# QUOTED TEXT
This year has been one of the most decisive yet for creator monetisation, with every major platform reworking its rules in an attempt to stay competitive, transparent, and creator-friendly. From unified earning systems to revamped eligibility rules and the return of long-awaited initiatives, 2025 saw social platforms redraw the roadmap for how creators can actually make money online. As creators continue to figure out the shifting algorithms and growing expectations, these updates offer a clearer picture of where the industry is headed. It also shows what anyone building a career in the digital space needs to know moving forward.

Also Read: A year-end look at the YouTube trends that helped define India’s common language

Take a look: 

Snapchat rolls out a unified monetization program for creators

Snapchat made one of its biggest creator-focused shifts earlier this year when, back in February, it rolled out a unified Monetization Program that finally brought Stories and longer Spotlight videos under one earning system. The move came just as Spotlight viewership had climbed 25% year-over-year, and Snap clearly saw the momentum and so from February 1, 2025, onward, creators posting Spotlight videos longer than a minute became eligible to monetise them the same way they do with Stories. The criteria to get in are still selective but far more transparent now: creators need at least 50,000 followers, around 25 posts a month to either Saved Stories or Spotlight, and some level of consistency by posting on at least 10 of the last 28 days. They also have to hit one engagement milestone in that same window, either 10 million Snap views, 1 million Spotlight views, or 12,000 hours of total watch time.

YouTube refines the partner program to make monetization clearer 

YouTube’s big creator-focused push this year really showed how it tightened and refined the YouTube Partner Program, which remains the main doorway for anyone hoping to actually earn from the platform. Instead of feeling like a maze of rules, YouTube spent the year making the path more transparent, laying out clear expectations around monetization policies, making 2-Step Verification mandatory, and ensuring every creator links an AdSense account right from YouTube Studio so payouts don’t get stuck in the pipeline. What stood out, though, was how the platform split eligibility into two clear tracks: long-form creators could work toward the classic milestone of 1,000 subscribers and 4,000 public watch hours in a year, while Shorts creators finally got their own lane with the 1,000-subscribers-plus-10-million-views-in-90-days threshold. And once a creator crosses either of those, YouTube now nudges them straight into the application process, where their channel is reviewed for policy compliance, not just once, but continuously, to make sure they’re still operating within YouTube’s guidelines. Looking back, the whole approach felt less like YouTube gatekeeping and more like YouTube trying to set a clear, stable foundation for people who actually want to build something on the platform.

# SOURCE DATA

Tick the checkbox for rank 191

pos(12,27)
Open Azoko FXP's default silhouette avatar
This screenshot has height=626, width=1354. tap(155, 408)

# SHORT TASK
According to the article on creator monetization, why does YouTube have every creator link an AdSense account from YouTube Studio? Answer in one to three sentences.

# SOLUTION BELOW
YouTube has creators link an AdSense account right from YouTube Studio so that their payouts don't get stuck in the pipeline. It was one of the steps YouTube took that year to make the path to monetization more transparent.